Monocyte chemoattractant protein-3 is a functional ligand for CC chemokine receptors 1 and 2B

Abstract

The CC chemokine monocyte chemoattractant protein-3 (MCP-3) activates human monocytes, lymphocytes, basophils, and eosinophils. MCP-3 has been reported to induce [Ca2+](i) changes in cells transfected with the monocyte-selective MCP-1 receptor 2B (CC CKR2B) and competes for 125I- MCP-1 binding on CC CKR2B, suggesting that it may mediate monocyte responses to MCP-3. However, we now show that MCP-3 is a ligand and potent agonist for the macrophage inflammatory protein-1α (MIP-1α)/regulated on activation, normal T expressed, and secreted protein (RANTES) receptor CC CKR1 (rank order for [Ca2+](i) changes = MIP-1α > MCP-3 > RANTES), which is expressed in monocytes > neutrophils > eosinophils. 125I-MCP-3 bound directly to CC CKR1 and CC CKR2B (K(i) = 8 and 7 nM, respectively).
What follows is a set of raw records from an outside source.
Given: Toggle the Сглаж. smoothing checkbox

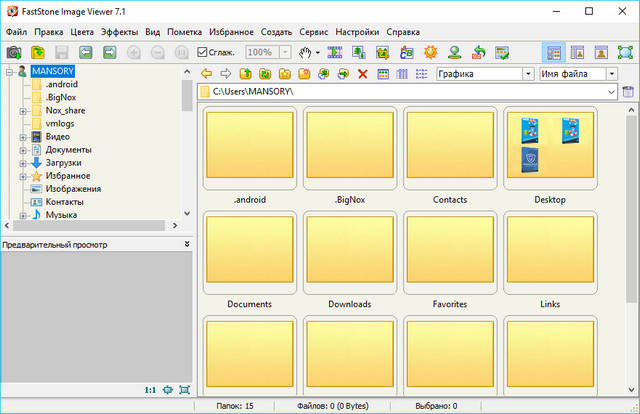Looking at the screenshot, I should tap(203, 52).
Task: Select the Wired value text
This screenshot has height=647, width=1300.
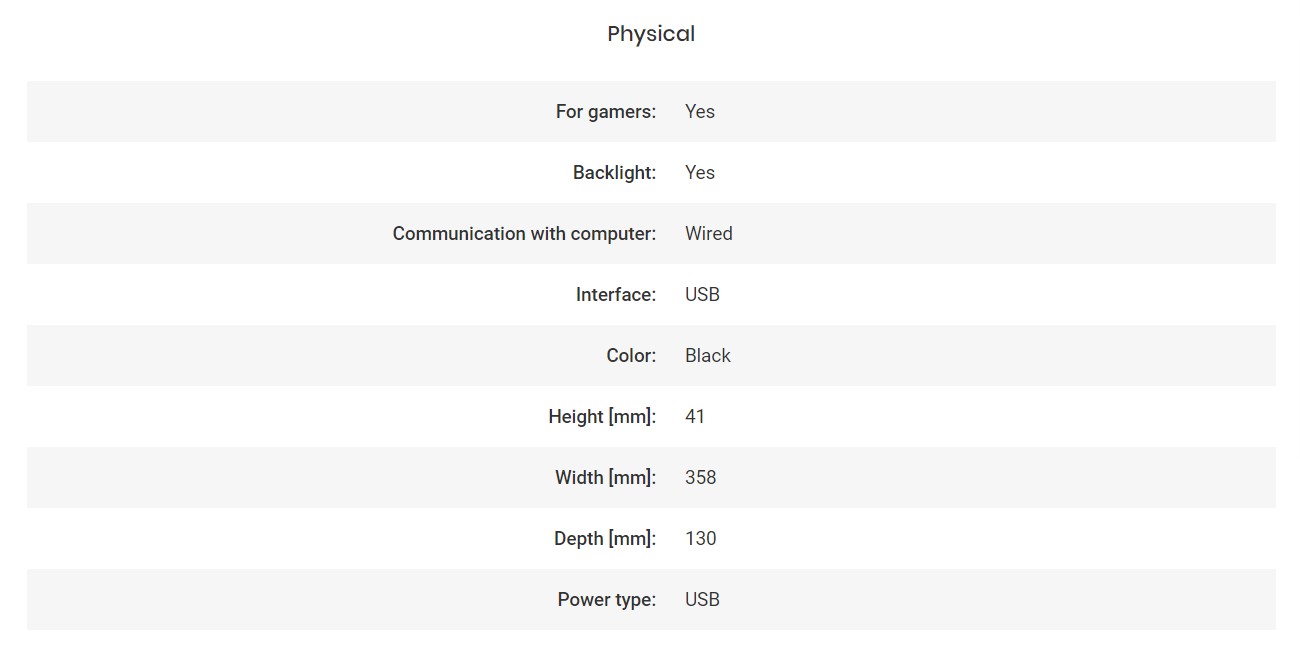Action: coord(708,234)

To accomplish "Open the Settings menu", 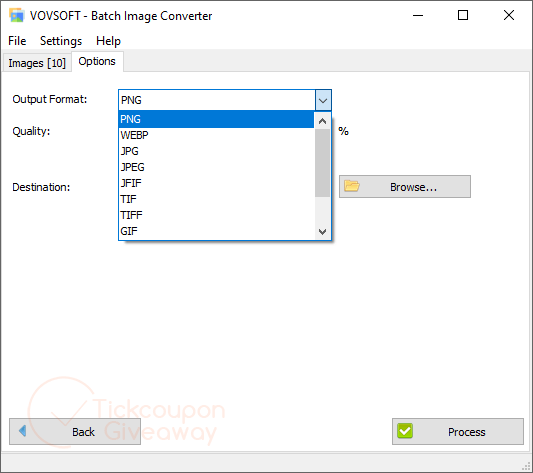I will click(x=61, y=41).
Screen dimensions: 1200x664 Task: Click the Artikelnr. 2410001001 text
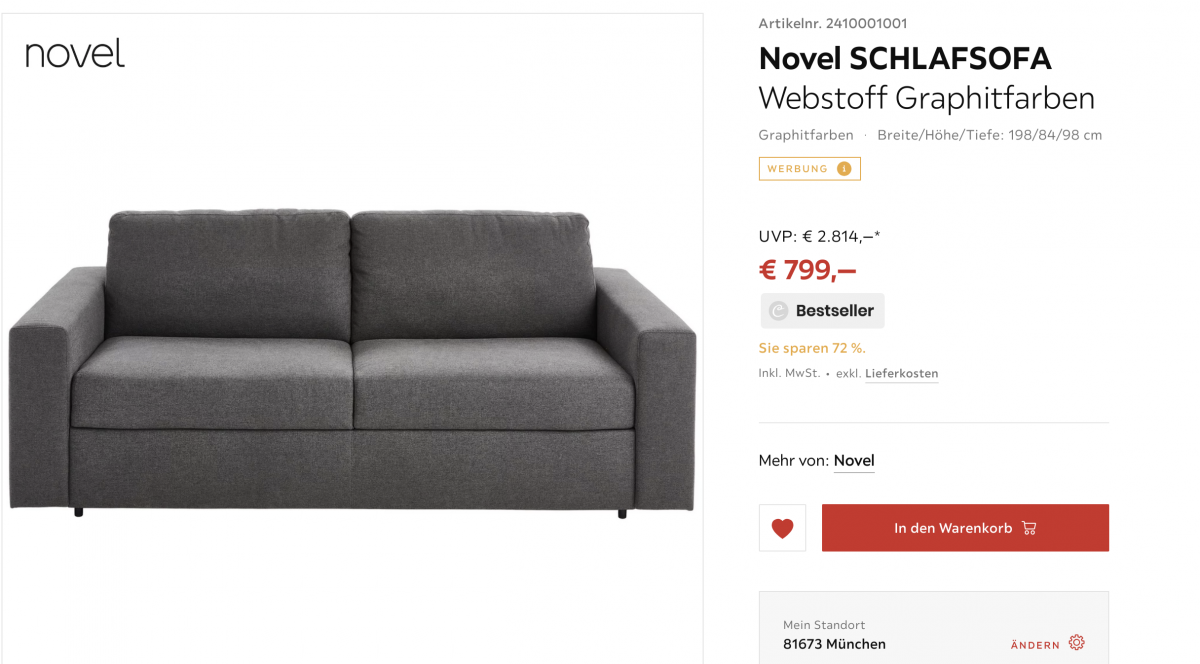(833, 23)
Binding to CC CKR1 was competed by all CC chemokines tested except MCP-1. In contrast, binding to CC CKR2B was competed only by MCP-3 and MCP-1. Both MCP-1 and MCP-3 were equipotent agonists (EC50 = 10 nM for [Ca2+](i) changes). Thus, MCP-3 is a functional ligand for both CC CKR1 and CC CKR2B, which otherwise have distinct selectivities for CC chemokines. These data suggest that monocyte responses to MCP-3 could be mediated by both CC CKR2B and CC CKR1, whereas eosinophil responses to MCP-3 could be mediated by CC CKR1.